Friday, December 04, 2015

Turning someone in

It is possible that there's plenty of reporting of Muslim bad apples, but that it is carefully and properly kept quiet. I hope so, though it suggests better skill at keeping secrets than I've come to expect. Perhaps the lower echelons are better at it--keeping certain top people in dark, maybe? Would you tell Biden anything you didn't want to see in the newspaper?

If you're going to take the risk of reporting someone suspicious, you want some confidence that the report will be taken seriously. Fecklessness at the top (so Iraqis think we're supporting Daesh? I can see why they'd think so), and CYA cultures all over the place--I'd wonder if a tip would go in the file and forget bin. But maybe this agency is different this time.

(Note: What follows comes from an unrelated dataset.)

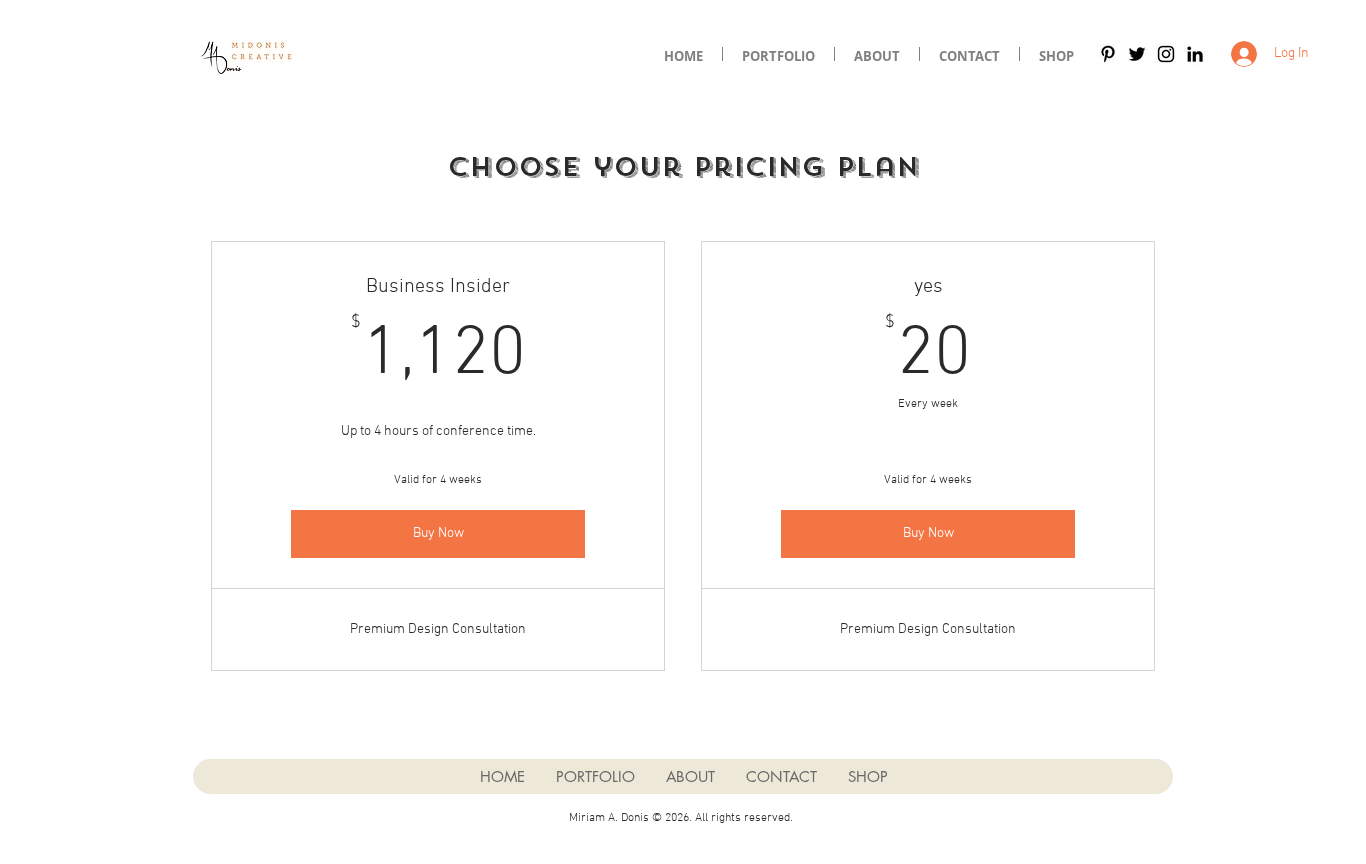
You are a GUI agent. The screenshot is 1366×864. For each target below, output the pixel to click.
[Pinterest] (1108, 54)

Someone suggested that a reason more US Muslims don't report suspicious behavior (at least that we hear about) is fear of retaliation--one thing jihadists hate more than non-Muslims is "bad Muslims," and contrary to the party line it smells like quite a few of these lone wolves aren't that alone. (I also see polls claiming that a non-negligible fraction support the jihadis, but I've no idea how accurate they are.) I doubt that most jihadis stand up in the mosque and call for war--unless the whole mosque does; suspicion rises on more subtle criteria: non-actionable criteria.

So we're going to keep getting "yes, they were on a list" after-the-fact. And no doubt CAIR has a press release warning against a backlash after next Wednesday's attack.